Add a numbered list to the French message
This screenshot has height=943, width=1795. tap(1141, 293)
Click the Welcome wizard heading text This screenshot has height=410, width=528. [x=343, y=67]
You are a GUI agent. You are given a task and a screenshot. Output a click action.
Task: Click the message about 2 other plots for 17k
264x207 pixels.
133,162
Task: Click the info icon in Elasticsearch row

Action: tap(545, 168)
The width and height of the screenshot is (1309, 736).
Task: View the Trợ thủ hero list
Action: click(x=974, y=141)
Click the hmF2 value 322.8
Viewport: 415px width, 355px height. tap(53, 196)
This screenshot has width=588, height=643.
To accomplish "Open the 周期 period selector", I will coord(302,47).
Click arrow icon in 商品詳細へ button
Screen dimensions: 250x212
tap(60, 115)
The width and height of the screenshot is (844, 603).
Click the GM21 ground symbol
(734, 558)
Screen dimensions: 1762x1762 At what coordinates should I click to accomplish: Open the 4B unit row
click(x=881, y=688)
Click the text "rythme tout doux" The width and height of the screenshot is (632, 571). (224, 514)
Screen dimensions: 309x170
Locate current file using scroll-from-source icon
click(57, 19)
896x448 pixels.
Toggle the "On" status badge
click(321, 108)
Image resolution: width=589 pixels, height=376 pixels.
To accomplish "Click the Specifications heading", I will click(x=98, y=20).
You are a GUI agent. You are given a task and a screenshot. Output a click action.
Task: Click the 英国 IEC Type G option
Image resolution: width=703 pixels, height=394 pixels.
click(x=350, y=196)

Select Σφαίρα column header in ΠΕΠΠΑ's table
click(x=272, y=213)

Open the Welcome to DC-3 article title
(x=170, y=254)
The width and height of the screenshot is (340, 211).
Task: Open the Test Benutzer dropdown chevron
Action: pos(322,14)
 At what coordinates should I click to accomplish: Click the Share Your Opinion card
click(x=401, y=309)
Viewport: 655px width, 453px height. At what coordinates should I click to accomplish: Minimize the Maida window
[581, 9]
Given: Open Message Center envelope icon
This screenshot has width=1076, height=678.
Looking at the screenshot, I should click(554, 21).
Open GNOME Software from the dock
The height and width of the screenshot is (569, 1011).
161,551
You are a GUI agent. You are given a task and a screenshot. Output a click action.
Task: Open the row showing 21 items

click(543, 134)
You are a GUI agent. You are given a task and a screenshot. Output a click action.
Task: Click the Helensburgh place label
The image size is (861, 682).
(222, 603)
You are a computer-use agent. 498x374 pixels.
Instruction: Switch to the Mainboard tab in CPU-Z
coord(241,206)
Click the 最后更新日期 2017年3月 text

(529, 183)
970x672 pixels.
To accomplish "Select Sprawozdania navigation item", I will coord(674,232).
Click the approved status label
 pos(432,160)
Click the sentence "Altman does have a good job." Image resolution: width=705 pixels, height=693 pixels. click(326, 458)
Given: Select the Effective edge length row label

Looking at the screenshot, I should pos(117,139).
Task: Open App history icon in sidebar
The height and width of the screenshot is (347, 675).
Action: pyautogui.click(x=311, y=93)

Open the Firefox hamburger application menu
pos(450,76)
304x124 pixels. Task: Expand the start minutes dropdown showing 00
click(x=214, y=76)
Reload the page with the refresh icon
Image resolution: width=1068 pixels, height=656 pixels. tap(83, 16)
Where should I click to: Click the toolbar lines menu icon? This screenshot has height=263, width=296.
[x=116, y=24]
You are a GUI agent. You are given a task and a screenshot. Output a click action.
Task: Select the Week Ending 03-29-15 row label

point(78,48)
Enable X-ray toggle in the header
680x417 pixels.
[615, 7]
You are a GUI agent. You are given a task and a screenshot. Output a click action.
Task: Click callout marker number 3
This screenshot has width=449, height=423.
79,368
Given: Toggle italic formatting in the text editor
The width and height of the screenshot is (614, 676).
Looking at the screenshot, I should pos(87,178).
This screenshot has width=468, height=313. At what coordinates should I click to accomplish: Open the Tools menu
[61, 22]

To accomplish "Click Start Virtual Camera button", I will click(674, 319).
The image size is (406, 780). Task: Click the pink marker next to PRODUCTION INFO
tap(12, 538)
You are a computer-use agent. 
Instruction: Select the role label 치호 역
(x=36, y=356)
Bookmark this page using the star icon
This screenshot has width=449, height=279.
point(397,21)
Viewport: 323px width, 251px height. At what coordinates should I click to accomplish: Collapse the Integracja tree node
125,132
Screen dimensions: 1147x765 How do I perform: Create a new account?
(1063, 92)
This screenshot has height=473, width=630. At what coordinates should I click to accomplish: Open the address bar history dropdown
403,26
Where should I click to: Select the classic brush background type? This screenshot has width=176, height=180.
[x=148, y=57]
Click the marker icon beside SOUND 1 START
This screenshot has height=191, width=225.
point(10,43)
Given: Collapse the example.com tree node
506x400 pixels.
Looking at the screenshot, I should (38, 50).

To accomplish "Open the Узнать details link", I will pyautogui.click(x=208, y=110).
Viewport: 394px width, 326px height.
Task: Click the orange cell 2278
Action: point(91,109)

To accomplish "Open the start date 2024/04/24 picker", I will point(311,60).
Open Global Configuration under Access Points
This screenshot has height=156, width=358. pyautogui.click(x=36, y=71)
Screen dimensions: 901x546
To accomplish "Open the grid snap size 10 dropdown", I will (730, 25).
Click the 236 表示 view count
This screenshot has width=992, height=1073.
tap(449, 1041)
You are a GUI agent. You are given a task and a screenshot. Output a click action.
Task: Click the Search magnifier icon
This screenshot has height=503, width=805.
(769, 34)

++++++++

* **EXERCISE REQUIREMENTS**:
From the data above, output exactly the lines between the one containing "Click the hmF2 value 322.8" and the one containing "Click the text", counting both of them.

* **ANSWER SECTION**:
Click the hmF2 value 322.8
Viewport: 415px width, 355px height. tap(53, 196)
This screenshot has width=588, height=643.
To accomplish "Open the 周期 period selector", I will coord(302,47).
Click arrow icon in 商品詳細へ button
Screen dimensions: 250x212
tap(60, 115)
The width and height of the screenshot is (844, 603).
Click the GM21 ground symbol
(734, 558)
Screen dimensions: 1762x1762 At what coordinates should I click to accomplish: Open the 4B unit row
click(x=881, y=688)
Click the text "rythme tout doux" The width and height of the screenshot is (632, 571). (224, 514)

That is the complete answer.